It's easy: create an account on the wiki, familiarise yourself with
the docstring standard, and start editing.
When the source trunk re-opens for commits after the 1.1 release, I
plan to upload the changes from the wiki. Thereafter, I will
synchronise them on a weekly or twice-weekly basis.
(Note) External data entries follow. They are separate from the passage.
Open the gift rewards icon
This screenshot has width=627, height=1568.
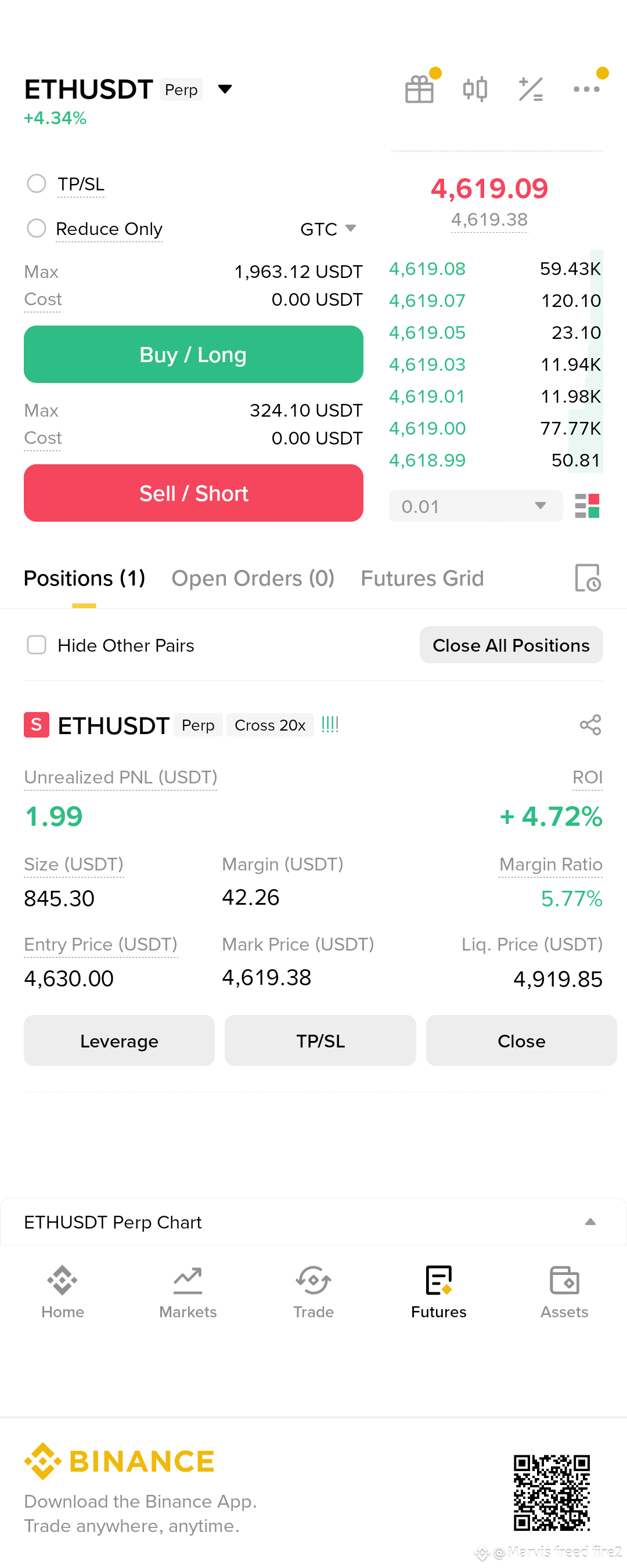tap(419, 89)
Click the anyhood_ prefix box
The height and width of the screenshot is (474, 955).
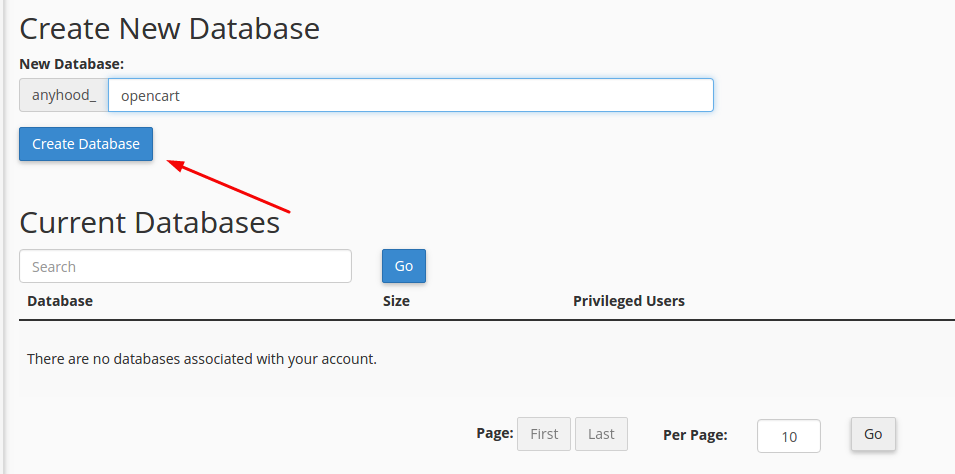[x=64, y=95]
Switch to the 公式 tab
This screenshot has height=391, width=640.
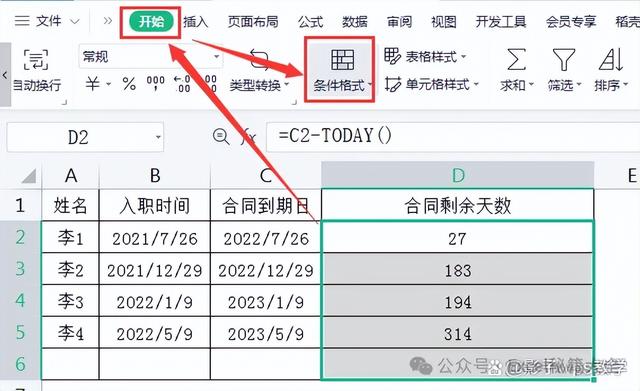coord(310,21)
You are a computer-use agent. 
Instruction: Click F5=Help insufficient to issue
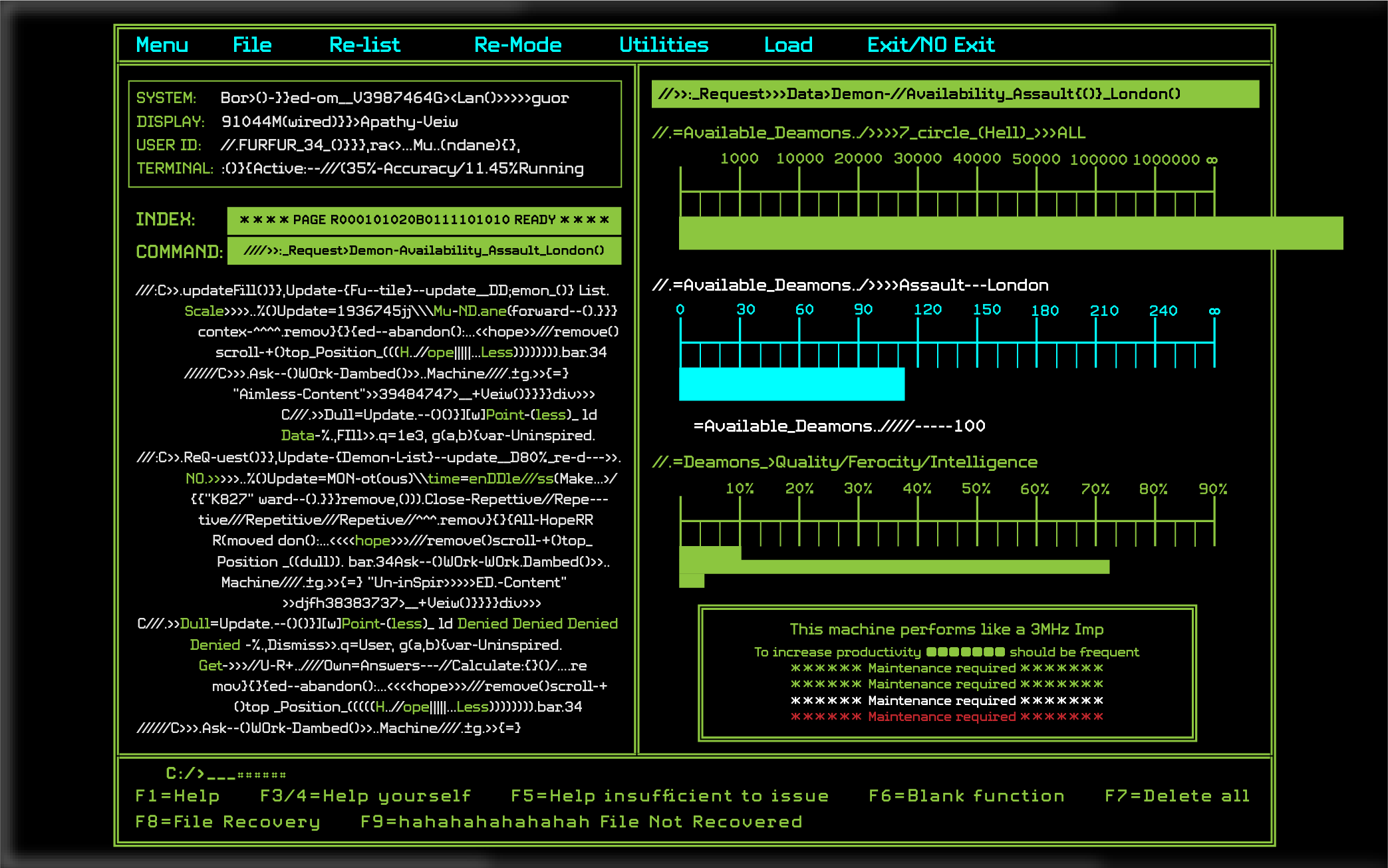coord(669,796)
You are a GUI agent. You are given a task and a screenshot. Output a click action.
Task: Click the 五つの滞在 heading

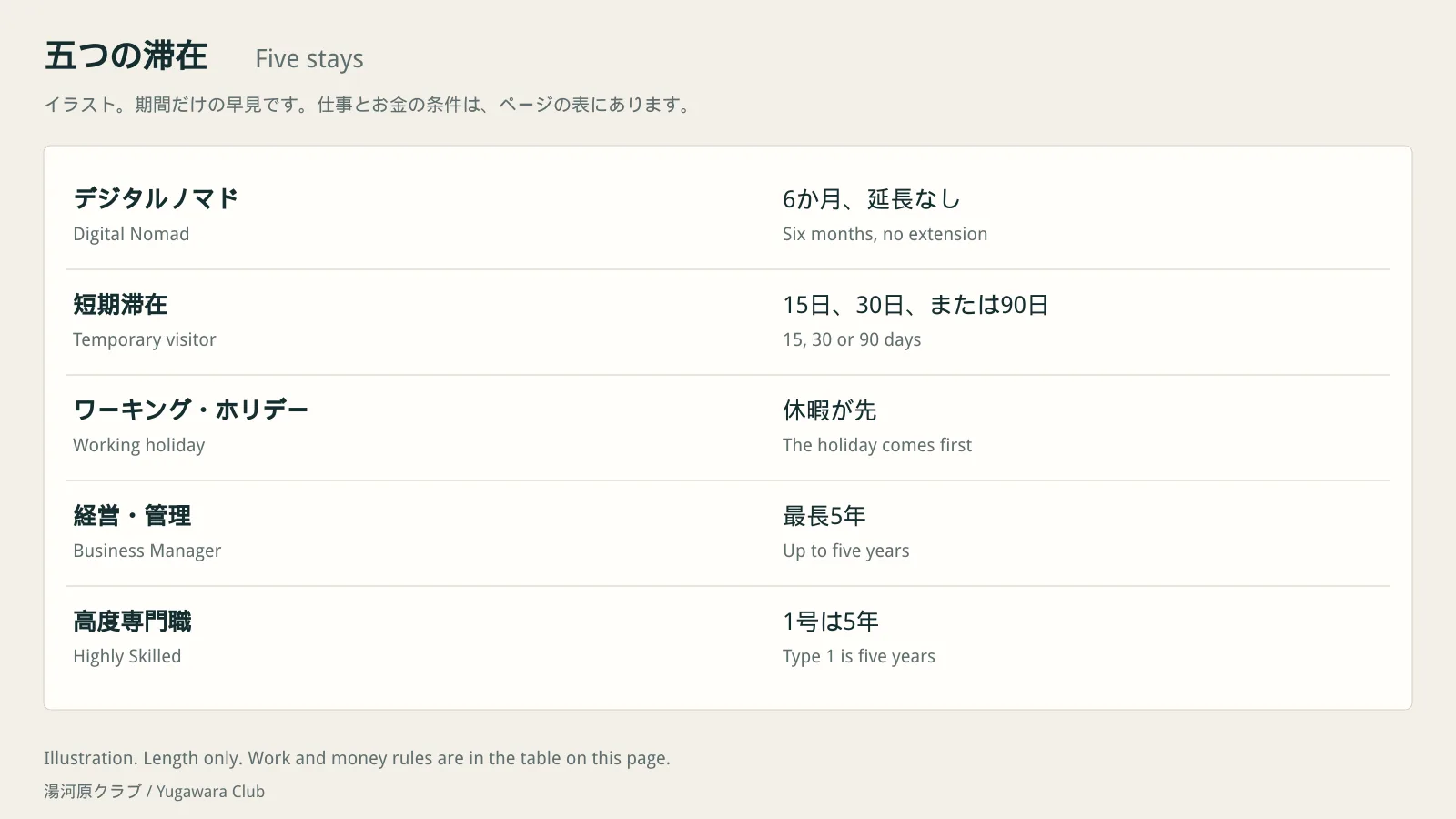click(x=126, y=56)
The reference guide is also shaping up nicely. To bring you up to
speed: I have written a parser for the current docstring standard,
which is used to convert the docstrings from the source tree to a
stand-alone document. This document is rendered using Sphinx, the
application developed to generate the Python 2.6 documentation. You
can see the progress on the reference guide here, in HTML or PDF:
- Mathematical formulas now render correctly (using mathml in the
.xhtml files, and LaTeX in the PDF). If you can't read the mathml
(see for example the `bartlett` function) you may need to install
additional fonts (e.g.,
internet explorer, a separate plugin (mathplayer) is required.
- I'm aware that the HTML-search is broken -- we'll fix that soon.
So, that's where we are now. A lot of the organisation has been done,
and there is an editing framework in place (thanks Pauli,
Emmanuelle!). Now, we just need to write some content!
Thanks again for all your contributions, and here's to many more!
> Hi all,
> I'd like to thank everyone who has responded so positively to the
> NumPy Documentation Marathon. We now have more than 10 contributors
> enlisted, including (in order of signing up):
> - Pauli Virtanen
> - Emmanuelle Gouillart
> - Joe Harrington
> - Johann Cohen-Tanugi
> - Alan Jackson
> - Tim Cera
> - Anne Archibald
> - David Cournapeau
> - Neil Martinsen Burrell
> - Rob Hetland
> http://mentat.za.net/numpy/refguide > http://mentat.za.net/numpy/refguide/NumPy.pdf >
This is looking great.... Hearty thanks to all those who are helping.